* Instructions for the task *
Reproduce exactly, and only, the lines below from the one containing "Show the Processes list" through the one containing "You are a computer-use agent. Screen dimensions: 640x1952".

::::

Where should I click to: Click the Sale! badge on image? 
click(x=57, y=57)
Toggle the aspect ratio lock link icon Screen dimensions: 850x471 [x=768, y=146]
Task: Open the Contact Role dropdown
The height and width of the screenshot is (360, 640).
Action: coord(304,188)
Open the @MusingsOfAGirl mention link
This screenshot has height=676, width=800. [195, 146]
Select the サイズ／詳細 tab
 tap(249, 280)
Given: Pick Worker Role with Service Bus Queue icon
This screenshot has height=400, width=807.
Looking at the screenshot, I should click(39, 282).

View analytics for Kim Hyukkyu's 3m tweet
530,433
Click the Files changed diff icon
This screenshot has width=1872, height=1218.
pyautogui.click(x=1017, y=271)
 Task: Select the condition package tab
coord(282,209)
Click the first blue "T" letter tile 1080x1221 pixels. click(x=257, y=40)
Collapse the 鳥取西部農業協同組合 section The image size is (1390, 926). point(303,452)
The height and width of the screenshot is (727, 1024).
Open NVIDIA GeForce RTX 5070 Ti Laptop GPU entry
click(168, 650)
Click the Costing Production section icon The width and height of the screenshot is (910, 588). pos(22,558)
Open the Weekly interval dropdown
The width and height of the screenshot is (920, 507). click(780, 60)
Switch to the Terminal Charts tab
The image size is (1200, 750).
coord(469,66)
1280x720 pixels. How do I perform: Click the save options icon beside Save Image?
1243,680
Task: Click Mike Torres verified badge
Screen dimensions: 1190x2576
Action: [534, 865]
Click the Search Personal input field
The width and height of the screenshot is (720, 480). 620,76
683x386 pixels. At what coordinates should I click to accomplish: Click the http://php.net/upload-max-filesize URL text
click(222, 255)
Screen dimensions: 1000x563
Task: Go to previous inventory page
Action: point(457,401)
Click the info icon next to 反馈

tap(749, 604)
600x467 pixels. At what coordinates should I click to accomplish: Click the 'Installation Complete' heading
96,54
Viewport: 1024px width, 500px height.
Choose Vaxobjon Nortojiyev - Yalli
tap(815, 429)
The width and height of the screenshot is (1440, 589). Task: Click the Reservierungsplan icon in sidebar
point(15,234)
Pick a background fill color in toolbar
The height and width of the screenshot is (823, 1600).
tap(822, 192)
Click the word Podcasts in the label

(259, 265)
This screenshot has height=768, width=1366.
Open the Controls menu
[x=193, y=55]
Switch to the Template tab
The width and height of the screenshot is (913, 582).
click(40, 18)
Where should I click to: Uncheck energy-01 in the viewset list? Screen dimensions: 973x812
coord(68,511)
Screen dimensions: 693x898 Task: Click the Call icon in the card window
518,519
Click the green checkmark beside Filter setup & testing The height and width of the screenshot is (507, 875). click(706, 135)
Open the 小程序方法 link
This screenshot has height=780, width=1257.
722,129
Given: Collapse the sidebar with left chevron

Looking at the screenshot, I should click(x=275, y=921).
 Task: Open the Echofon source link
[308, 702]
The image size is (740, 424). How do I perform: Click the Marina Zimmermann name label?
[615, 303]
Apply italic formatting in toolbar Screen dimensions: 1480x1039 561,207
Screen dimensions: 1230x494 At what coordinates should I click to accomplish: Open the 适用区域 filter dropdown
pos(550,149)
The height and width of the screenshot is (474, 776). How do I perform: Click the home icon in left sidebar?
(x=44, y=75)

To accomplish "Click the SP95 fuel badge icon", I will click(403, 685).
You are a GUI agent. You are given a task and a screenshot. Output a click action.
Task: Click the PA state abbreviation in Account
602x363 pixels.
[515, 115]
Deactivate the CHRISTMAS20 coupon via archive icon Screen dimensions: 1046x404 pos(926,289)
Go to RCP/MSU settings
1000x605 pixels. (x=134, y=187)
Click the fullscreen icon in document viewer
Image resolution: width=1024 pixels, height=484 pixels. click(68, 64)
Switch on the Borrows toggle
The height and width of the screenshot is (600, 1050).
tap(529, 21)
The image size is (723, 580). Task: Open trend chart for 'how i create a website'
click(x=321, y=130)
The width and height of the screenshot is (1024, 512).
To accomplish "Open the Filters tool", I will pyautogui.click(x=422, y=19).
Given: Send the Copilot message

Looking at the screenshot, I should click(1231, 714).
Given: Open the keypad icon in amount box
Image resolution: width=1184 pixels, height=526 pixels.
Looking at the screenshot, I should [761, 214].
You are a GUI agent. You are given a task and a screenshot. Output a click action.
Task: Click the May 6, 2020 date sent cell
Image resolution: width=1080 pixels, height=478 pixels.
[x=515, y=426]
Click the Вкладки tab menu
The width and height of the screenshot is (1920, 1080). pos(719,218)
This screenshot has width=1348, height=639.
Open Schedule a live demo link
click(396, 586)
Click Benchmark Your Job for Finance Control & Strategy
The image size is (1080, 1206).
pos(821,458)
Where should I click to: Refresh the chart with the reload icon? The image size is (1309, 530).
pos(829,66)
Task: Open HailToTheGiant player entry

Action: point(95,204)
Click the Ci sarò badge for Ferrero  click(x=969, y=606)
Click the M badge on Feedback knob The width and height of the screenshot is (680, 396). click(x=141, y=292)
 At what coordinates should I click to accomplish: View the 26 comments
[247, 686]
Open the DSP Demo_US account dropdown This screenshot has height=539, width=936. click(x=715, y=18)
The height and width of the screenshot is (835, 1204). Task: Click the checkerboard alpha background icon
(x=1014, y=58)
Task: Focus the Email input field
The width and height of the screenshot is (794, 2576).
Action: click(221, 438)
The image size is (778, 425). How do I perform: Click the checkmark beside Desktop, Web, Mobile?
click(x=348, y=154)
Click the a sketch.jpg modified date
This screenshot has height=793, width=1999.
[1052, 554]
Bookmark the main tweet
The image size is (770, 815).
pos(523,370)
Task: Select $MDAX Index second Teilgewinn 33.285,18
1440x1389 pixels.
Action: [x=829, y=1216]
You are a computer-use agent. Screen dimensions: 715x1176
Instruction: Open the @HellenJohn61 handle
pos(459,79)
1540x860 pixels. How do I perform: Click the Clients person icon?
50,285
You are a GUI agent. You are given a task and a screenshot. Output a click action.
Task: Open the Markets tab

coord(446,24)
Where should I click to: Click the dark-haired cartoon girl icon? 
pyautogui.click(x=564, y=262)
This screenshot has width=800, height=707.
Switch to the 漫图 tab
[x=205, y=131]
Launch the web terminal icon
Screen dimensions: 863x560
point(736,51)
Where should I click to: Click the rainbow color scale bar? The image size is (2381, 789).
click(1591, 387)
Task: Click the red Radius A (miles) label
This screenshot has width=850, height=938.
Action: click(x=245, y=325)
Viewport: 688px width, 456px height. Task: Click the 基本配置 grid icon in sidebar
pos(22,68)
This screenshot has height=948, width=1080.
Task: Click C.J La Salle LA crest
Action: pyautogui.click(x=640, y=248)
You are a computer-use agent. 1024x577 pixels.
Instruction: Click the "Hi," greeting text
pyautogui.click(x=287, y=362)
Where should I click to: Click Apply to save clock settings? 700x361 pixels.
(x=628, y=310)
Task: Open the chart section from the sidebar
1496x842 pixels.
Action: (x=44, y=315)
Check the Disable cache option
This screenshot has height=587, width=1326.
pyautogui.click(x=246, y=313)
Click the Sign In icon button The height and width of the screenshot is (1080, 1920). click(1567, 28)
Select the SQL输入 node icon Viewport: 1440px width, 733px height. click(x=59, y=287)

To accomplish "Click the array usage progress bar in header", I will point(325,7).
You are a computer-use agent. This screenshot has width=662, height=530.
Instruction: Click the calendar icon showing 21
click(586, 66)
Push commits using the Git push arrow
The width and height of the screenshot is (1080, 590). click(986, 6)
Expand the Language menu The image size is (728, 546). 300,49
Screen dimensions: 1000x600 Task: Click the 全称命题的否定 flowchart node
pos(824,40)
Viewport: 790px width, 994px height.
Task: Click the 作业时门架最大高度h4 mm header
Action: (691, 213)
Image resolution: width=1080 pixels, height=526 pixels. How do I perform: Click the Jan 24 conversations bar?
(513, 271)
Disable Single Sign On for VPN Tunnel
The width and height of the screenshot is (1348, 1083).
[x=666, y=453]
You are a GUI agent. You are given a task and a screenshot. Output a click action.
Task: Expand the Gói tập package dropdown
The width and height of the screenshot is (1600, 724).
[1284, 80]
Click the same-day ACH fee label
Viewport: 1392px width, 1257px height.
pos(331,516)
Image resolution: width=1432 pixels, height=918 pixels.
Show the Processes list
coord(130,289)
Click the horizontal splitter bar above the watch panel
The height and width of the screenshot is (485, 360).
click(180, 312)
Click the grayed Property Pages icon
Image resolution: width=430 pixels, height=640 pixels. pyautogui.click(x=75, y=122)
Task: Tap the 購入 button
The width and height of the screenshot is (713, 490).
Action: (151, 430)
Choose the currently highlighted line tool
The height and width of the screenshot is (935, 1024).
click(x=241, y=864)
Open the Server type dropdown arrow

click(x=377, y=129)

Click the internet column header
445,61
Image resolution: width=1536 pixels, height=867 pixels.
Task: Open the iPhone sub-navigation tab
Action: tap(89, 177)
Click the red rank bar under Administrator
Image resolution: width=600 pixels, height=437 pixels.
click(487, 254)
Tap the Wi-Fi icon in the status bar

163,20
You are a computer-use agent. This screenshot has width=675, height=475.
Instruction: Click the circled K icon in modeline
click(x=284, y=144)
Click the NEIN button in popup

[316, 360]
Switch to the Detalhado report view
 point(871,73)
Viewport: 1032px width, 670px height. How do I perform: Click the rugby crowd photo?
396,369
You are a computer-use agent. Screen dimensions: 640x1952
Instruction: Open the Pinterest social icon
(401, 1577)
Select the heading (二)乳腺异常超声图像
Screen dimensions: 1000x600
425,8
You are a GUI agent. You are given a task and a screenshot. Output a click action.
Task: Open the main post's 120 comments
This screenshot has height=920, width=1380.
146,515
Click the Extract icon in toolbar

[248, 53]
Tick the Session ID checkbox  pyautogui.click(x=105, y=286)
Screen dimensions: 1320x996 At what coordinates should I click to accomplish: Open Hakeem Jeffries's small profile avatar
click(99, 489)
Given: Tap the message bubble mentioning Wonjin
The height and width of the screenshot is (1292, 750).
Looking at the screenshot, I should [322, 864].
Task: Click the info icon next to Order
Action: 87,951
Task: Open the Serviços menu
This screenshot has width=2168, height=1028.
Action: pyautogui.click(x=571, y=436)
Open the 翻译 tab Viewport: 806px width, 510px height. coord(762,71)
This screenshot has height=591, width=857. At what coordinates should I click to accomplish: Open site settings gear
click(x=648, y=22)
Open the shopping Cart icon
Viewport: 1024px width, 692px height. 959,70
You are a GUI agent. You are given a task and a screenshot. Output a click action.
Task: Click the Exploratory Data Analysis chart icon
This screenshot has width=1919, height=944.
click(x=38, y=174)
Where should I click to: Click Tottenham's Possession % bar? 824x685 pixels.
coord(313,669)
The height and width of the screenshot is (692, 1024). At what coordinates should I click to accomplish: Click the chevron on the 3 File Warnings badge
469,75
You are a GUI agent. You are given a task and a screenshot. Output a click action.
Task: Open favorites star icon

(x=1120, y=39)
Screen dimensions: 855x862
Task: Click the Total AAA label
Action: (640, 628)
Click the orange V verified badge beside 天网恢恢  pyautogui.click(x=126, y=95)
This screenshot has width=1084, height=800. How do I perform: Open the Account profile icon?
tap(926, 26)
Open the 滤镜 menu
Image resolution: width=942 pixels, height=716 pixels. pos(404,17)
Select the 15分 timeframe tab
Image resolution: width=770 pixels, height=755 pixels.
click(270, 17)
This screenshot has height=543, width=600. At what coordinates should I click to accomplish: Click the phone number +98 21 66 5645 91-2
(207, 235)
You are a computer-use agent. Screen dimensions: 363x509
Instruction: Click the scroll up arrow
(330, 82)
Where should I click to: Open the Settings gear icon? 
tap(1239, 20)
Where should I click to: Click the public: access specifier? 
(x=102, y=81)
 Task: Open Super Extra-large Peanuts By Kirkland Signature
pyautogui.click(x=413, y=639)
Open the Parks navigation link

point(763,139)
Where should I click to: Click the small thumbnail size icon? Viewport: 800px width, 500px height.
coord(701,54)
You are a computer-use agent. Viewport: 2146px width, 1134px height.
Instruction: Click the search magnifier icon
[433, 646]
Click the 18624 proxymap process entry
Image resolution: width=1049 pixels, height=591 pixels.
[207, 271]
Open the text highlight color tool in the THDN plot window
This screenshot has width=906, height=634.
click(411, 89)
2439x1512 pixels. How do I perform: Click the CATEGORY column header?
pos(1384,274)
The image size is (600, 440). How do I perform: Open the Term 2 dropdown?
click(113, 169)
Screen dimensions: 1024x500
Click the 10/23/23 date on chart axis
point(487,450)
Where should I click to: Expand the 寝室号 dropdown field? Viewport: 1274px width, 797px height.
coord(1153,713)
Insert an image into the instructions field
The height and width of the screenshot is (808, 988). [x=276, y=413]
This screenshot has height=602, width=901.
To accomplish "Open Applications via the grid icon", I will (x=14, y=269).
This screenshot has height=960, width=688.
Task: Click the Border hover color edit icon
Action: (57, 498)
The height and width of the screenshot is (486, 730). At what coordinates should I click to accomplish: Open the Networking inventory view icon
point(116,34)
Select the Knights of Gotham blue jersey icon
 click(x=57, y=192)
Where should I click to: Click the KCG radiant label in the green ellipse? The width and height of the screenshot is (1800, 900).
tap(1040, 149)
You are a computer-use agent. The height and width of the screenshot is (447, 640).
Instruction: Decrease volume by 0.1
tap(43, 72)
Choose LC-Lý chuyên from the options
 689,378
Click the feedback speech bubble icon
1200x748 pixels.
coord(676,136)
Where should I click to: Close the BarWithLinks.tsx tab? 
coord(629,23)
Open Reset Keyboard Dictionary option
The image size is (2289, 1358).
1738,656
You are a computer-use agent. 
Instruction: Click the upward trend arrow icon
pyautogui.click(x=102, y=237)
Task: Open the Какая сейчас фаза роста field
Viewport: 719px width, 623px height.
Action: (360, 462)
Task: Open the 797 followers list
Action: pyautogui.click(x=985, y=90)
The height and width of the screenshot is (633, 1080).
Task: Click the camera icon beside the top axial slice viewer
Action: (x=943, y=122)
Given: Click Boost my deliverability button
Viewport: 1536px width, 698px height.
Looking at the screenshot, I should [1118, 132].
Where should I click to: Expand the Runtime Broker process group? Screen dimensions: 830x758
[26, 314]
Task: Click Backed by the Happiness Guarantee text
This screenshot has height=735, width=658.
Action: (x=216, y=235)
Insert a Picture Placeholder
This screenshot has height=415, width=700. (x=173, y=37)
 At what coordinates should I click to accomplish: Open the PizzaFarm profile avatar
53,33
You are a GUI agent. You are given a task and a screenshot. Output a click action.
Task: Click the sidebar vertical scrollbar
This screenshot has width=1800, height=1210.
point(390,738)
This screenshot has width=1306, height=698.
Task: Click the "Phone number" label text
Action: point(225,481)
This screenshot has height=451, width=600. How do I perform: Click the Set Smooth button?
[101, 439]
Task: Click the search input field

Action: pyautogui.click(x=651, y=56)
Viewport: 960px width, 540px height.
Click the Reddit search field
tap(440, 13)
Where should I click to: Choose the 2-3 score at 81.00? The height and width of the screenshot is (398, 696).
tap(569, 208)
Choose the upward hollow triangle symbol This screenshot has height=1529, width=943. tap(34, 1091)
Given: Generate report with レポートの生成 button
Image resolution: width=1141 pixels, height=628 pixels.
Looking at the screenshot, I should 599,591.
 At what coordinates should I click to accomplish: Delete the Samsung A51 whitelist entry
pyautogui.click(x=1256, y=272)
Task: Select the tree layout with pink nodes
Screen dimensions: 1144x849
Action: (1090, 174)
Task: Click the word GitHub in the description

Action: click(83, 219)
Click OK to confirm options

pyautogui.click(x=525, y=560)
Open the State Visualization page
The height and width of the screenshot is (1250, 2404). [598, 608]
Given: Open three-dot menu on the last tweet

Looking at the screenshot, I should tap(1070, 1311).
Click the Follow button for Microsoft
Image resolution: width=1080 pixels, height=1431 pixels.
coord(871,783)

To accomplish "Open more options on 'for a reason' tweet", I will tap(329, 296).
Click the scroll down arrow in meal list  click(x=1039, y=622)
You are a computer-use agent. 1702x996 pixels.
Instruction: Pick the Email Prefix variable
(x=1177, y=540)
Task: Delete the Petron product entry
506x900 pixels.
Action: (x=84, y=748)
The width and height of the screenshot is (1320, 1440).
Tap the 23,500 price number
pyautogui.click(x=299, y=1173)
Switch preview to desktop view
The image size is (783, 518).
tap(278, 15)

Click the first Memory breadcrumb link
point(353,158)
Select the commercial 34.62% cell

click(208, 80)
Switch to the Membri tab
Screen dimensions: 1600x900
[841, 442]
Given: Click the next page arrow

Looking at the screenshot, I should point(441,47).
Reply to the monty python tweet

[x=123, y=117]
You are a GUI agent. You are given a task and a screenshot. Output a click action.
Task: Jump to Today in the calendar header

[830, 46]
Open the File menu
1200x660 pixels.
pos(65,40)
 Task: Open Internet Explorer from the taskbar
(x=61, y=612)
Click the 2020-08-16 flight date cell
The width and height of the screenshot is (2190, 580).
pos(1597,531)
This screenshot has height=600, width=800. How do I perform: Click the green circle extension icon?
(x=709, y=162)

::::

* Answer area *
Show the Processes list
coord(130,289)
Click the horizontal splitter bar above the watch panel
The height and width of the screenshot is (485, 360).
click(180, 312)
Click the grayed Property Pages icon
Image resolution: width=430 pixels, height=640 pixels. pyautogui.click(x=75, y=122)
Task: Tap the 購入 button
The width and height of the screenshot is (713, 490).
Action: (151, 430)
Choose the currently highlighted line tool
The height and width of the screenshot is (935, 1024).
click(x=241, y=864)
Open the Server type dropdown arrow

click(x=377, y=129)

Click the internet column header
445,61
Image resolution: width=1536 pixels, height=867 pixels.
Task: Open the iPhone sub-navigation tab
Action: tap(89, 177)
Click the red rank bar under Administrator
Image resolution: width=600 pixels, height=437 pixels.
click(487, 254)
Tap the Wi-Fi icon in the status bar

163,20
You are a computer-use agent. This screenshot has width=675, height=475.
Instruction: Click the circled K icon in modeline
click(x=284, y=144)
Click the NEIN button in popup

[316, 360]
Switch to the Detalhado report view
 point(871,73)
Viewport: 1032px width, 670px height. How do I perform: Click the rugby crowd photo?
396,369
You are a computer-use agent. Screen dimensions: 640x1952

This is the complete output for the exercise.